There are a number of important economic reports and some significant corporate earnings reports scheduled for release this week. Economic reports this week include Wholesale Inventories, Preliminary Non-farm Productivity/Unit Labor Costs, Monthly Budget Statement, Import Price Index, Advance Retail Sales, Initial Jobless Claims, Business Inventories, Producer Price Index, Trade Balance and the preliminary Univ. of Mich. Consumer Confidence. Advance Retail Sales, Initial Jobless Claims, Producer Price Index and Consumer Confidence all have market-moving potential.

Cablevision Systems(CVC), EchoStar Communications(DISH), May Dept. Stores(MAY), Abercrombie & Fitch(ANF), Cisco Systems(CSCO), Computer Sciences(CSC), Walt Disney Company(DIS), Federated Dept. Stores(FD), Fox Entertainment Group(FOX), Target Corp.(TGT), Wal-Mart Stores(WMT) and Dell Inc.(DELL) are some of the more important companies that release quarterly earnings this week. There are also several other events that have market-moving potential. The Fed rate decision, Pacific Crest Technology Forum, CIBC Enterprise Software Conference and the Schwab Soundview Semiconductor Conference could also impact trading this week.

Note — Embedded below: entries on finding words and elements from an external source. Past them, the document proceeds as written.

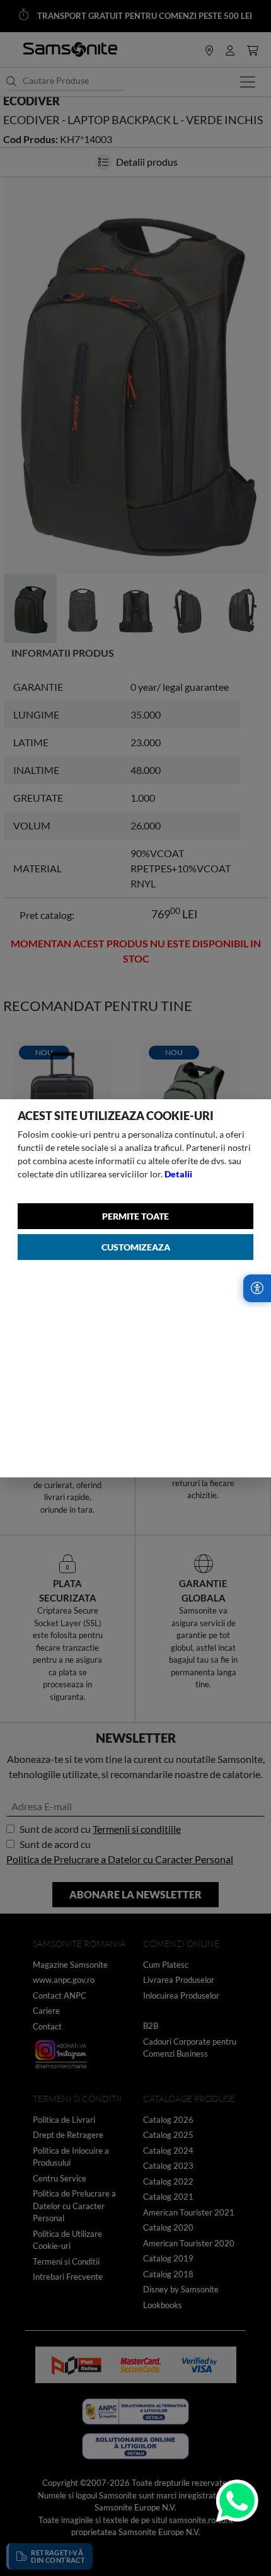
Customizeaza (135, 1247)
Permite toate (135, 1216)
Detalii (178, 1174)
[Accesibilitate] (257, 1288)
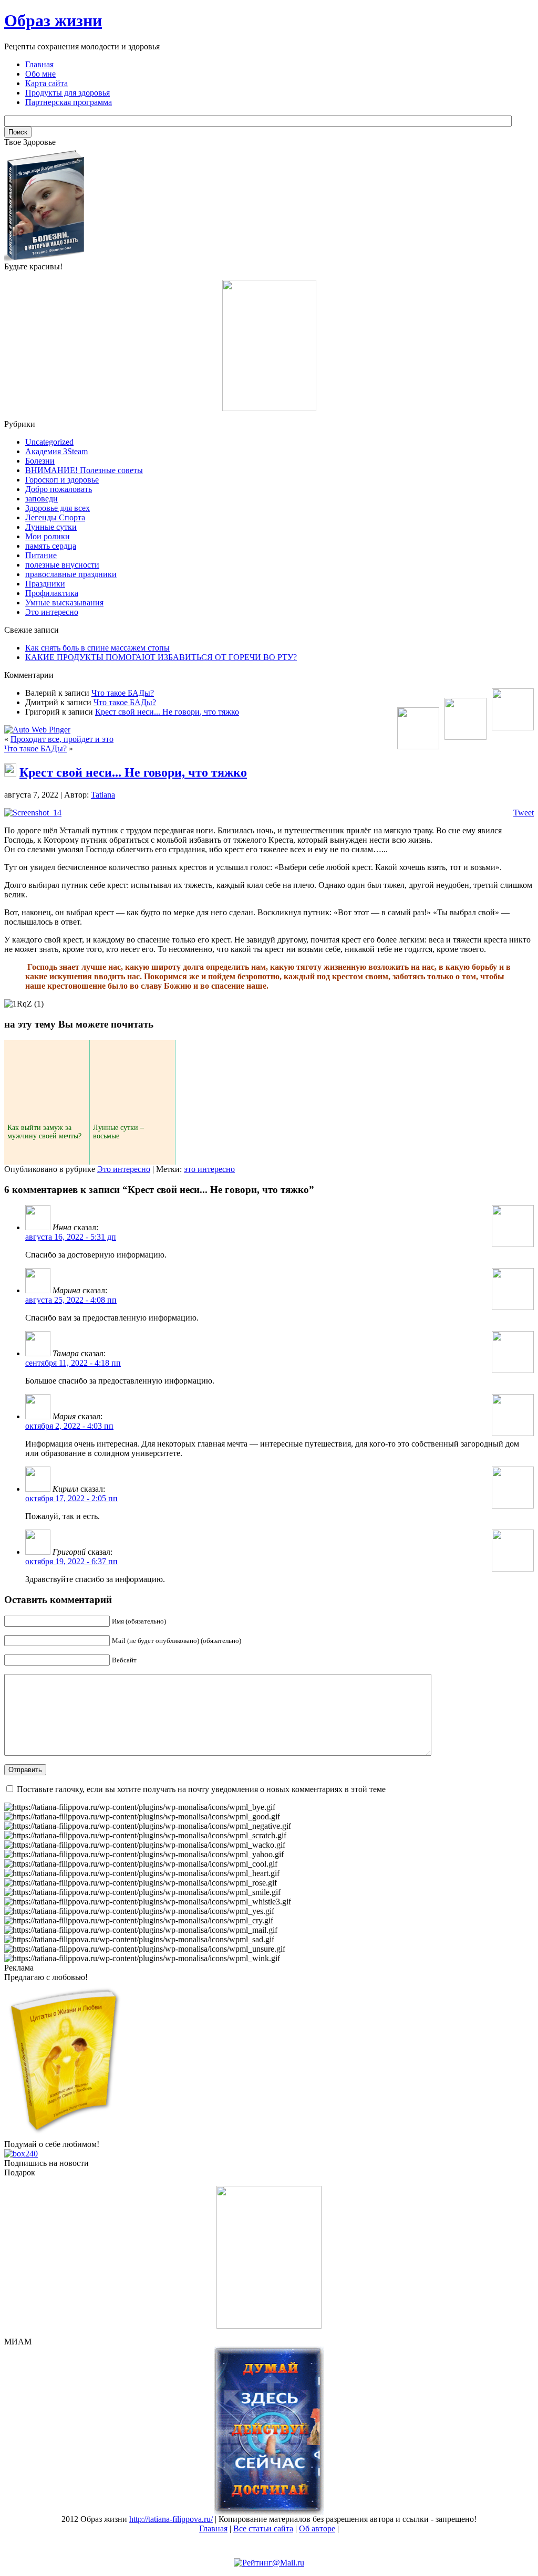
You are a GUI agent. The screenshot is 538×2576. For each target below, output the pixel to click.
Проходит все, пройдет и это (62, 739)
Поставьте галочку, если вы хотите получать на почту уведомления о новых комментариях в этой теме (201, 1789)
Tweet (523, 812)
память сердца (50, 545)
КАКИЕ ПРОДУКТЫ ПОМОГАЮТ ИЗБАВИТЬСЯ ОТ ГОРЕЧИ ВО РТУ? (161, 657)
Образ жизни (53, 20)
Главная (213, 2528)
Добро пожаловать (58, 489)
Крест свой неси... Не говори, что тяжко (167, 711)
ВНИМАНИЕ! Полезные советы (84, 470)
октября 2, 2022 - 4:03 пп (69, 1425)
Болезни (40, 460)
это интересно (209, 1169)
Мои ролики (47, 536)
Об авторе (317, 2528)
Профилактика (51, 593)
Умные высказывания (64, 602)
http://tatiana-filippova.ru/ (171, 2519)
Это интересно (51, 612)
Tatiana (103, 794)
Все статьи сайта (263, 2528)
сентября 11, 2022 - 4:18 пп (73, 1362)
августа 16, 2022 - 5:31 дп (70, 1236)
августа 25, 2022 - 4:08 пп (71, 1299)
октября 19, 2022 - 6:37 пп (71, 1561)
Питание (41, 555)
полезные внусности (62, 564)
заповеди (41, 498)
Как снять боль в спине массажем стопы (97, 647)
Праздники (45, 583)
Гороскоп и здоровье (62, 479)
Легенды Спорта (55, 517)
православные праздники (71, 574)
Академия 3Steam (56, 451)
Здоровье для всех (57, 508)
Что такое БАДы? (122, 692)
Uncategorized (49, 441)
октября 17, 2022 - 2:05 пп (71, 1498)
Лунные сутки (51, 526)
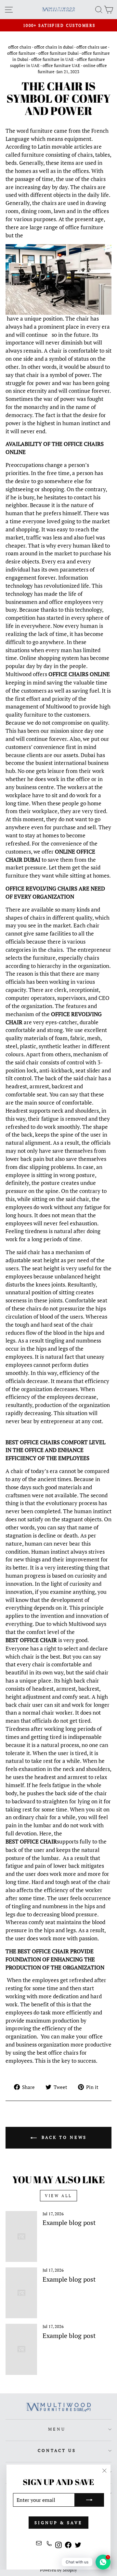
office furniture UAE (61, 65)
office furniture (21, 53)
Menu (57, 2429)
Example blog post (69, 2222)
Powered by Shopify (58, 2570)
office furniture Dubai (58, 53)
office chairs (19, 47)
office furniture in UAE (52, 59)
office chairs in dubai (53, 47)
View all (58, 2195)
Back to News (63, 2137)
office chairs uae (91, 47)
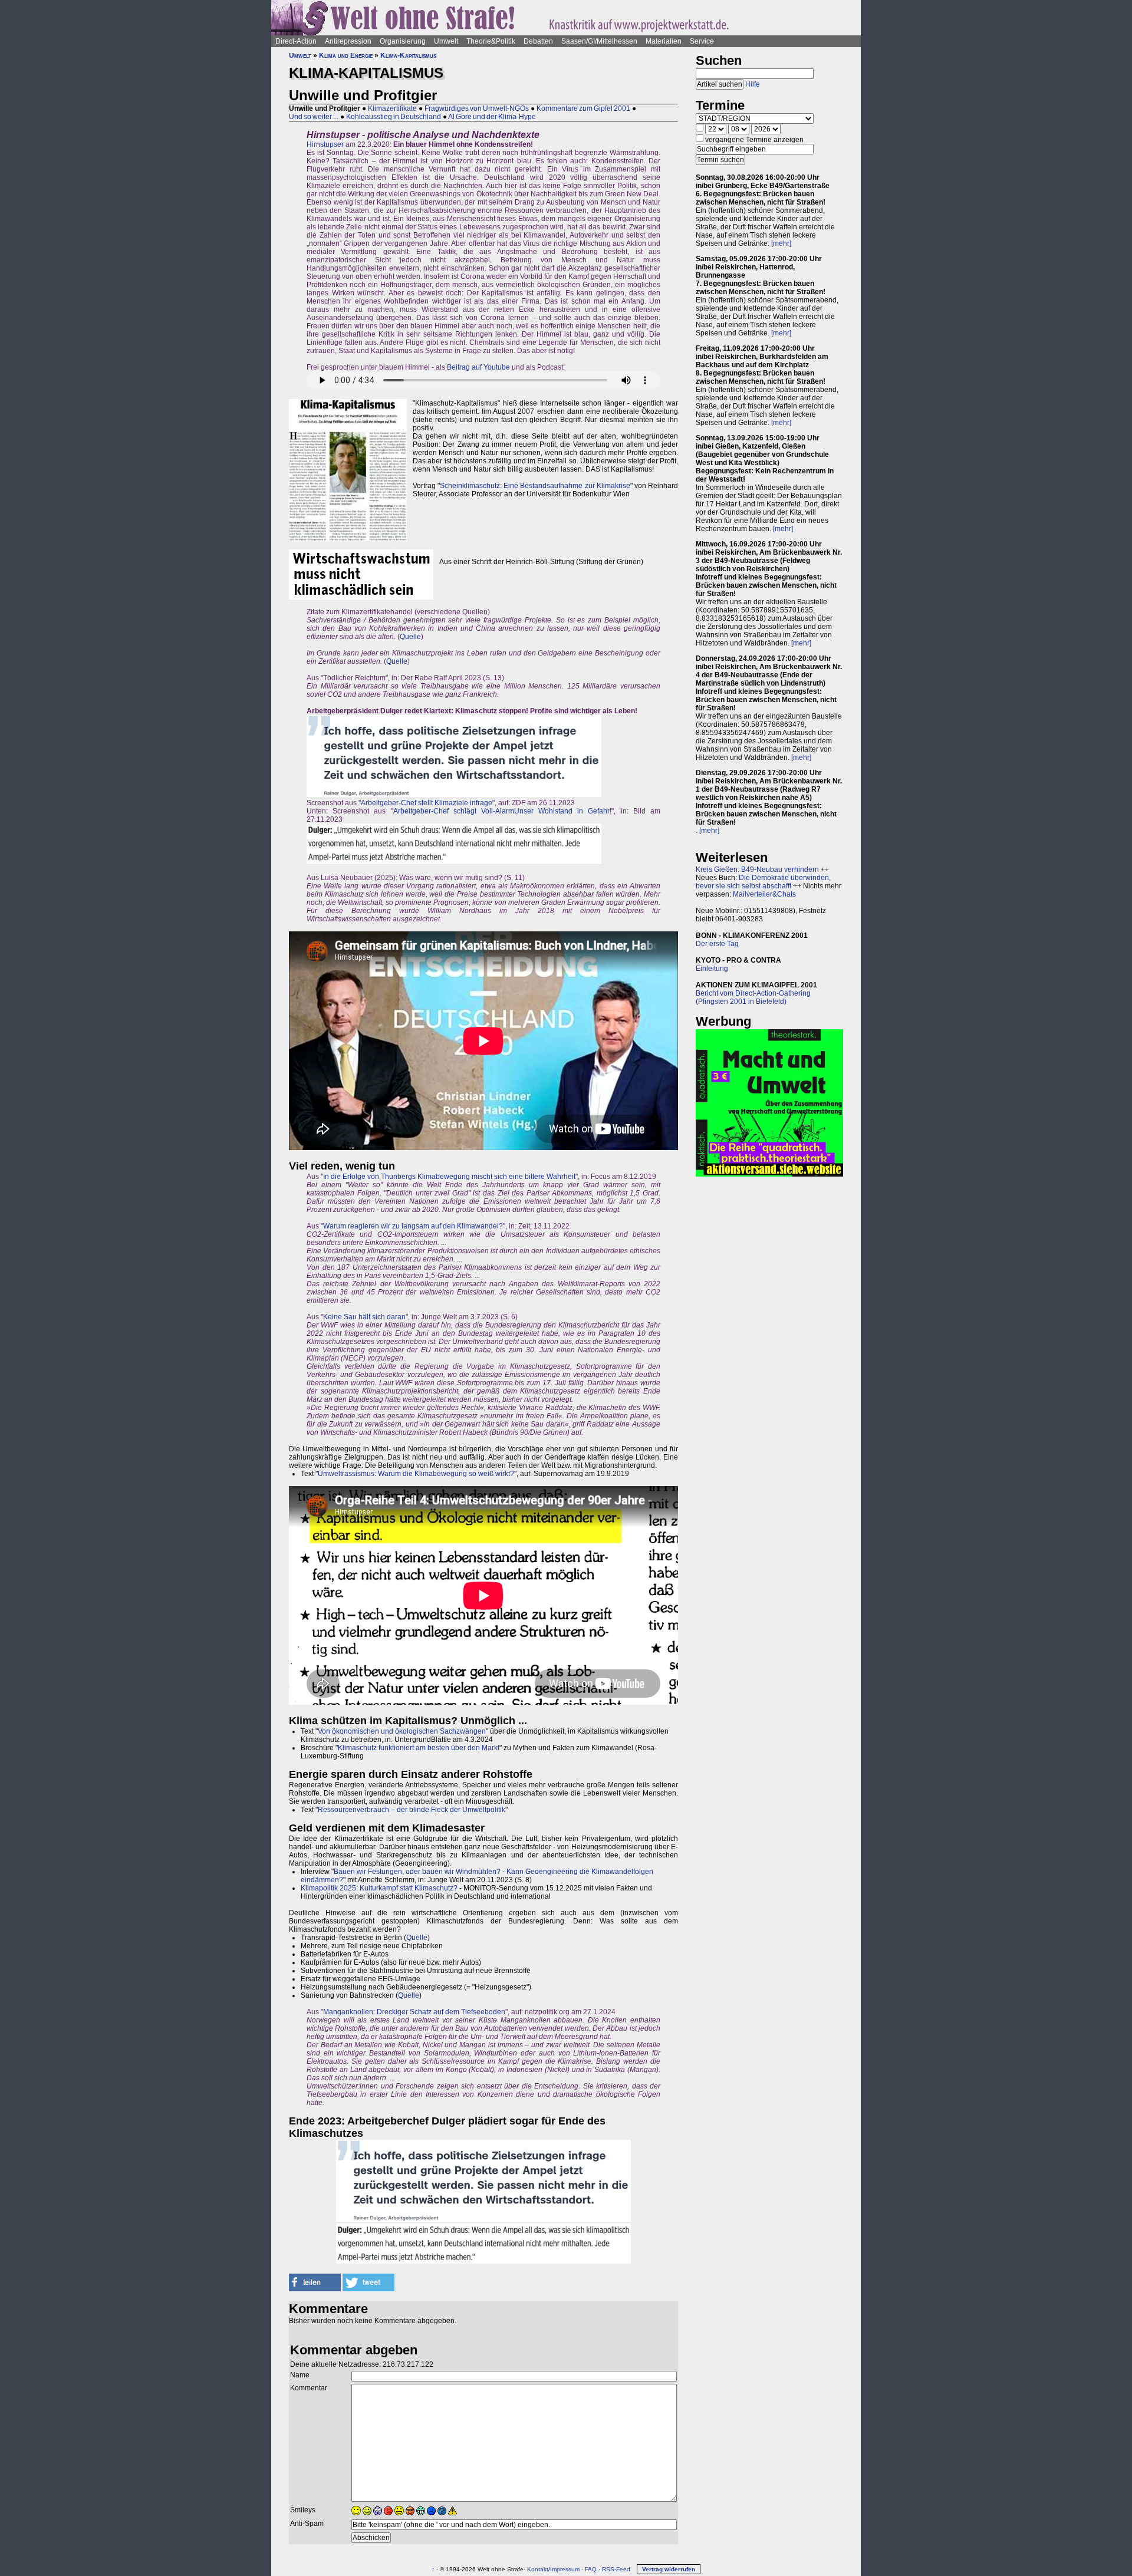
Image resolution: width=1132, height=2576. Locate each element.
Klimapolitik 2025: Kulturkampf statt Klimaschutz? (379, 1888)
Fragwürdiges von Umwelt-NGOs (476, 108)
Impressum (565, 2569)
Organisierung (403, 41)
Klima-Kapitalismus (408, 55)
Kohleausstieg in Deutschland (393, 117)
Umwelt (446, 41)
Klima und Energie (346, 55)
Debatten (538, 41)
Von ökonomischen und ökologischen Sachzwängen (402, 1731)
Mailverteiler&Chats (764, 894)
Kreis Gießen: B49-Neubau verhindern (757, 869)
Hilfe (752, 84)
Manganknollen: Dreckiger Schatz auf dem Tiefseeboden (414, 2012)
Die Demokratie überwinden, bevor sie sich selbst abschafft (763, 882)
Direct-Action (296, 41)
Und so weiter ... (313, 117)
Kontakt (537, 2569)
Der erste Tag (717, 944)
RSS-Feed (616, 2569)
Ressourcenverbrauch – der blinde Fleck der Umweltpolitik (411, 1810)
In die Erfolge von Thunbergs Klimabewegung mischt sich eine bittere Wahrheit (449, 1176)
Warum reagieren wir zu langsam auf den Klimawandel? (413, 1226)
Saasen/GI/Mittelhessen (599, 41)
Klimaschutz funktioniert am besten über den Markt (418, 1748)
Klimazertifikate (392, 108)
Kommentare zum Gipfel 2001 (583, 108)
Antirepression (348, 41)
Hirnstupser (325, 144)
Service (702, 41)
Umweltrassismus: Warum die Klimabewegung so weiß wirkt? (416, 1474)
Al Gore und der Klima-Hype (492, 117)
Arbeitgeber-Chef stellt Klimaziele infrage (426, 803)
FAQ (591, 2569)
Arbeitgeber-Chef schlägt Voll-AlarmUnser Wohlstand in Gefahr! (502, 811)
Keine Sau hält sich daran (364, 1317)
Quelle (410, 637)
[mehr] (781, 243)
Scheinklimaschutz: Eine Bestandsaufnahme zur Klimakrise (535, 486)
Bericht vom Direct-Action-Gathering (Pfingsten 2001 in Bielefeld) (753, 997)
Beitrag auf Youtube (478, 367)
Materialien (664, 41)
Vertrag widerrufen (668, 2569)
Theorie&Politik (490, 41)
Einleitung (712, 968)
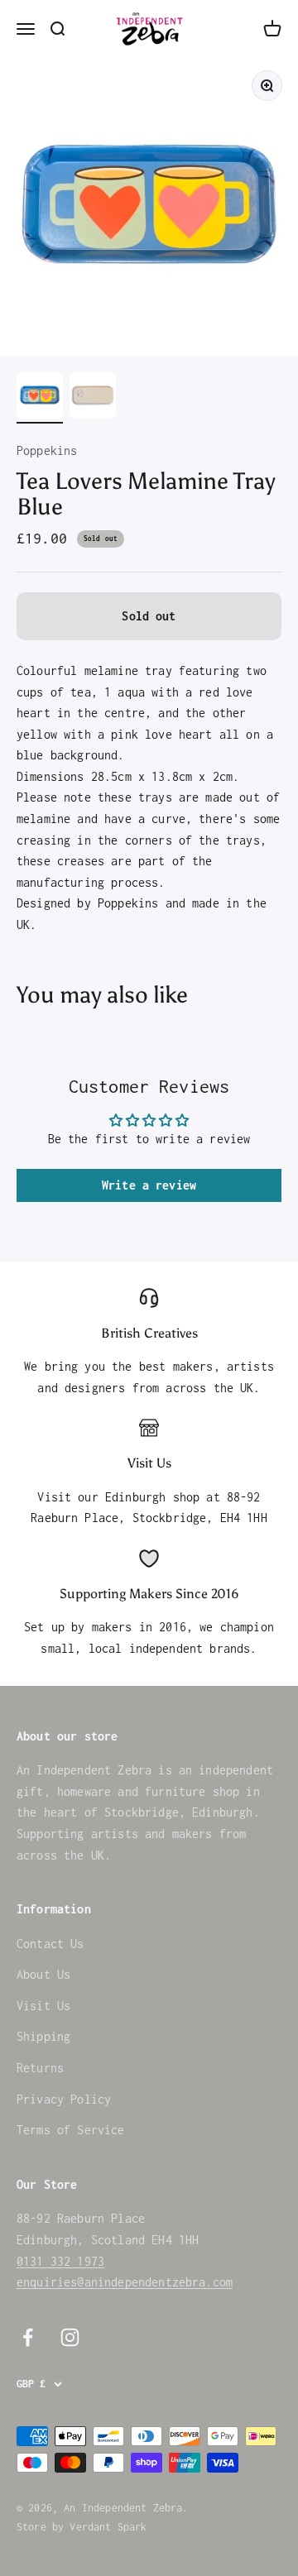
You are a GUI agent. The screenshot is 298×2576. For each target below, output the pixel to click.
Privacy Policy (64, 2099)
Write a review (149, 1185)
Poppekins (47, 450)
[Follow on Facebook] (28, 2337)
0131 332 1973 (60, 2261)
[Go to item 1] (40, 398)
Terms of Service (71, 2130)
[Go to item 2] (93, 398)
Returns (40, 2068)
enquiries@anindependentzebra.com (125, 2282)
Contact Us (50, 1944)
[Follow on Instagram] (70, 2337)
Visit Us (43, 2006)
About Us (43, 1974)
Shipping (43, 2036)
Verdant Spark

Bottom Line: I expect U.S. stocks to finish the week mixed as shares rebound from oversold levels early in the week and see weakness towards week's end ahead of the Olympics. The P/E on the next 12 months expected earnings is 16.09 and falling. The Morgan Stanley Tech Index is down 21.64% since its recent highs in January. The argument that U.S. shares are expensive is getting harder to make by the day. Corporate earnings growth for the first half of the year exceeded 25% and should exceed 15% in the second half. Corporate Balance sheets are cleaner and profitability is at record-high levels, business models are better, managements are less aggressive, interest rates are historically low and there have been no terror acts on U.S. soil since 9/11. It is my contention that stocks will see their lows for the year this month. If terrorists are going to strike the U.S., it will likely happen imminently. In my opinion, the closer we get to the election, the more the chances of an attack diminish. Investor anxiety is finally rising significantly, which is a very good contrary indicator. If all goes relatively well at the Olympics a short-term rally will commence. However, levels of investor anxiety will probably reach their peaks toward the end of this month before the Republican Convention. A successful retest of this month's lows will likely occur in September. The substantial rally I envision for the fourth quarter should begin in earnest in October and accelerate after the election in November. I still expect all the major U.S. indices to show gains for the year. My short-term trading indicators are at very oversold levels and the Portfolio is 50% net long heading into the week.